- 掲載日: 2011年11月24日
幼児の自己コントロール力を試す興味深い実験があります。(1968年米国のウォルター・ミッシェルという心理学者が行ったもので、マシュマロ・テストと呼ばれています。)4才児が大好きなマシュマロを前に、15分間食べずに我慢できるかどうかを見る実験です。待てた場合には、もう一つマシュマロがもらえるという報酬が約束されています。さて、何割の子が我慢できたと思いますか?結果は、15分間待てた子は25%、30%強の子は1分以内に食べてしまったそうです。けれど、この実験のおもしろいところは、そのあとです。なんと、12年後にこの2つのグループの日常調査をしたところ、劇的な差が生じていることがわかったのです。
15分間待てた子たちは、成績も良く、社会性、対人関係、自己表現など様々な点でとても秀れていました。それに対し、すぐに食べてしまった子たちは、挫折に弱い、自信がない、感情的など、情緒面、心理面での問題を抱える場合がかなり多かったそうです。その結果、この子達が社会に出た時の社会的地位や年収には大きな差が出たということです。

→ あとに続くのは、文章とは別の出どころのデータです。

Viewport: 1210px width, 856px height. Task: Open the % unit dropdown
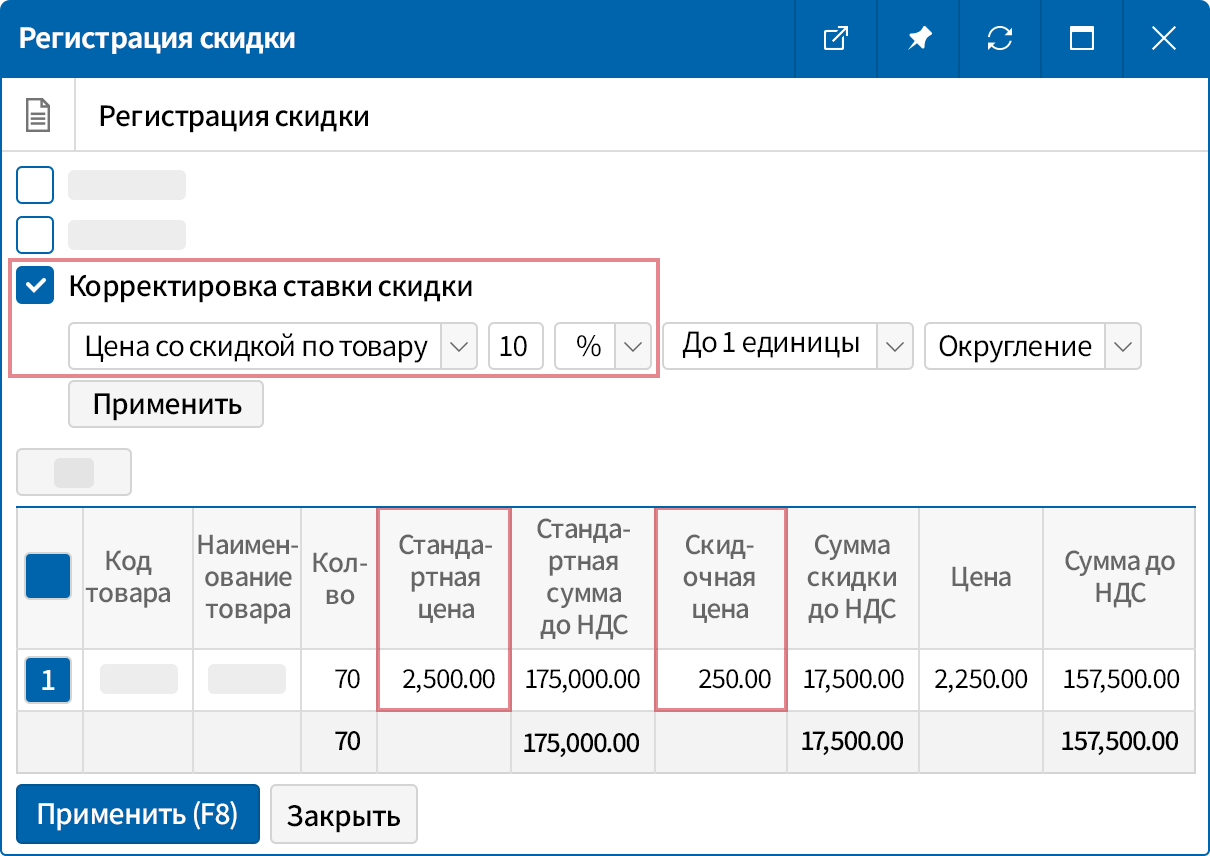[631, 346]
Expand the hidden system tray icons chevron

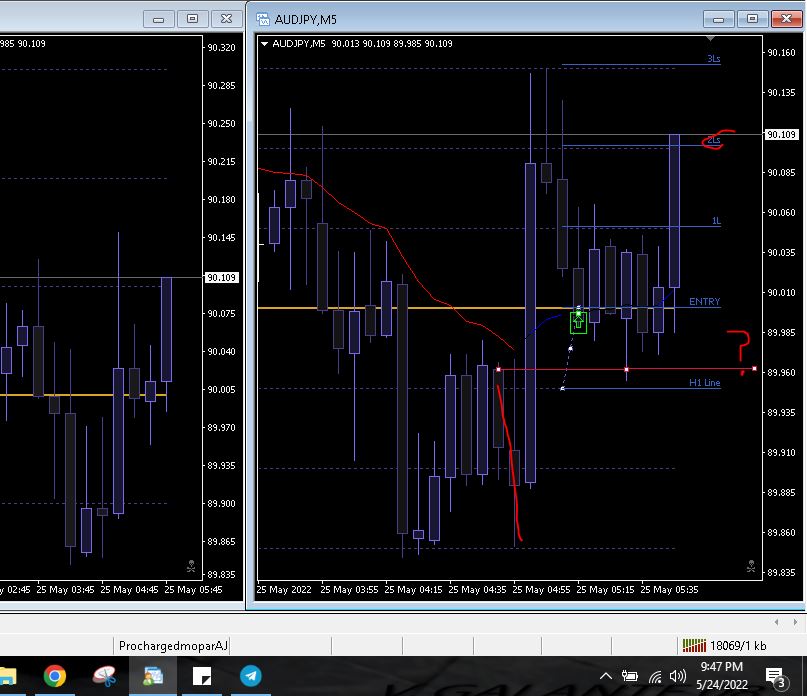click(x=606, y=677)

がまんする力・自己コントロール力は幼児期から10才頃までに培われます。この時期に子供をわがままに育ててしまうと、せっかく才能のある子であっても、伸ばしてやることができません。大切な我子が将来社会で健全に活躍できるようにしてやるために、今から少しずつわがままを抑える強い心、嫌なことでも頑張れる忍耐力をつけるよう、心がけましょう。